The bad news is that fighting policyholder suits can be expensive even if insurers win summary judgments dismissing the complaints.

"Your field report on a $10,000 claim can cost you $100,000 in legal fees even if you win on summary judgment," she said.

Losing a case can be far worse: "One bad verdict can wipe out all of your savings on fighting fraud," Ms. Carpenter noted.

Still, the problem of claims fraud is so rampant that several states require insurers to report suspicious cases to law enforcement or regulatory authorities.

Minnesota law, for example, requires insurers to report when they have "reason to believe" a fraud has occurred, according to Ms. Carpenter. Maryland law, meanwhile, requires reporting when insurers "in good faith have cause to believe" a claim is bogus.

To protect insurers making these reports, most states have some form of immunity statute. As of last year, roughly 40 states had laws granting at least qualified immunity to insurers passing information to law enforcement agencies. Sixteen states had laws protecting insurers that share information with each other, according to Ms. Carpenter.

In nearly all states, the key for maintaining the immunity privilege is for insurers to act in "good faith," she said.

An appeals court in one state-California-has ruled that insurers have absolute immunity in reporting insurance fraud, even when they act in bad faith. That court concluded that the public benefit of reporting fraud outweighs the "occasional harm that might befall a defamed individual," according to Ms. Carpenter.

An insurer should assume, though, that it must act without malice or bad faith to preserve its immunity from policyholder suits, she said. It can do this by using "practices and procedures that make it easy to demonstrate that it acted in good faith."

As an example of how not to act, Ms. Carpenter cited the example of an insurance company that denied the claim of a homeowner whose house burned, referring the case to local prosecutors. The homeowner was acquitted of arson charges, sued the insurer and won $7.5 million in compensatory and punitive damages.

The insurer in this case made several severe mistakes, she said. Among other things, the insurer:

Was represented by a claims investigator who arrived at the scene of the fire and announced that his job was to put people in jail.

Stuck with its arson charge in the face of overwhelming evidence to the contrary.

Failed to tell prosecutors about exculpatory evidence even when the prosecutors asked directly.

Paid for a prosecution expert witness at the criminal trial.

Sent the policyholder several lengthy claim denial letters citing "frivolous" reasons for denying the claim in addition to the alleged arson.

"I hope (this insurer) has a really good anti-fraud program, because it's going to take them a long time to make up what this case cost them ultimately," Ms. Carpenter observed.

Insurers can lose their immunity privilege in several ways, according to Ms. Carpenter. They can, for example, pass along defamatory material they know to be false, meeting the legal standard of "malice" in a defamation action.

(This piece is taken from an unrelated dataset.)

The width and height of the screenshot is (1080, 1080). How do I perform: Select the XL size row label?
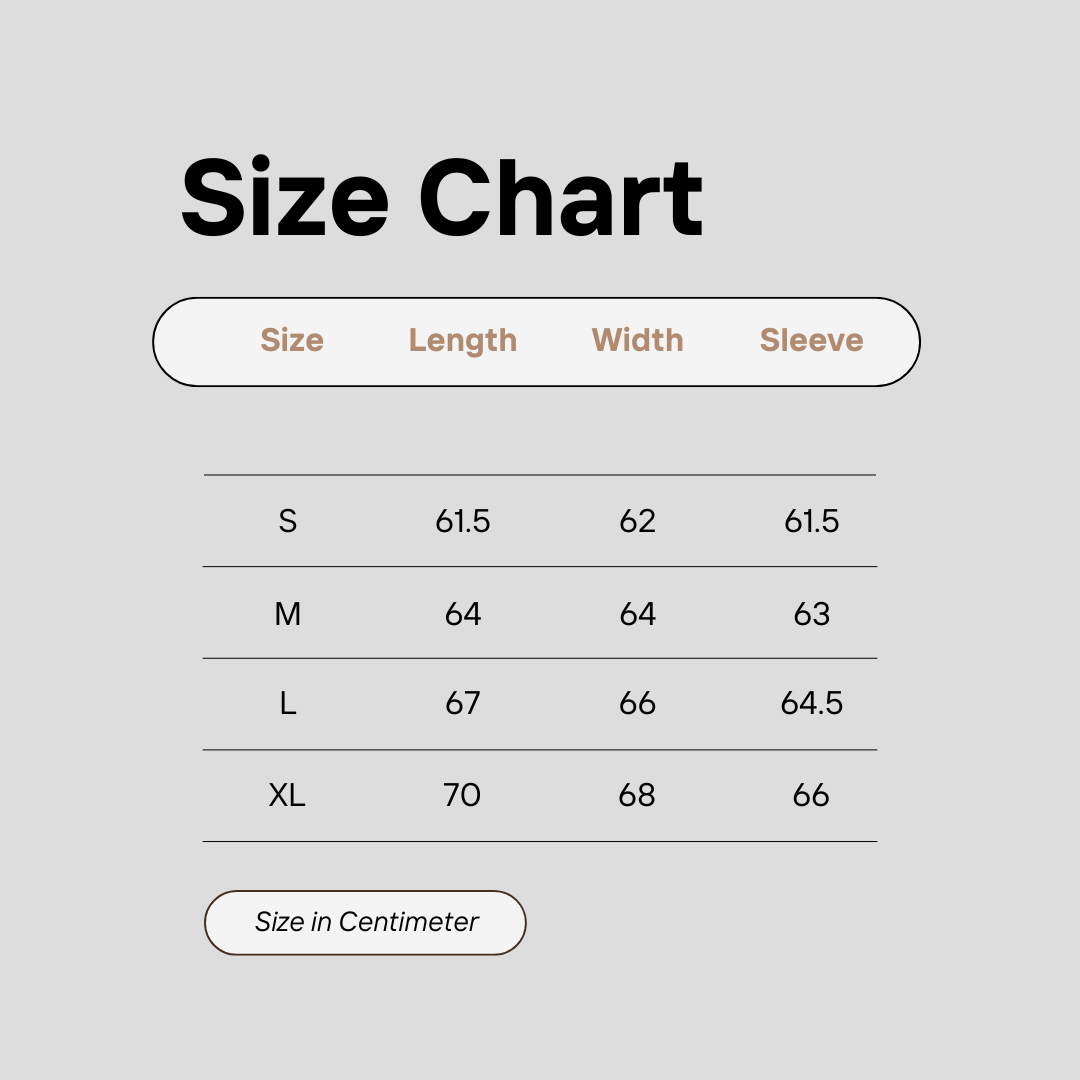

Insurers also can lose their privilege by:

Reporting information for a purpose not intended to be covered by the immunity law, such as to intimidate a policyholder or justify firing an employee or agent.

""Excessive" reporting to parties that have no interest in the case.

Reporting damaging information that is not relevant to the suspected fraud.

Insurers can avoid these pitfalls by following a few procedures that will ensure they are found to be acting in good faith, Ms. Carpenter advised.

For example, insurers should distribute information only to those who can help with a fraud investigation or who need to know about the inquiry.

Investigators generally should not be too talkative about their work, she said.

"I'm not sure that the fraud unit is not a place for the introverts in your company," she said. "One of the ways you can waive your privilege is to spread information further than it needs to go."

Insurers also should develop procedures to ensure the accuracy of collected information and should not report any information they can't easily defend as true. They also should have procedures to protect against inadvertent disclosures and should behave like prosecutors, taking into account both incriminating and exculpatory information, Ms. Carpenter advised.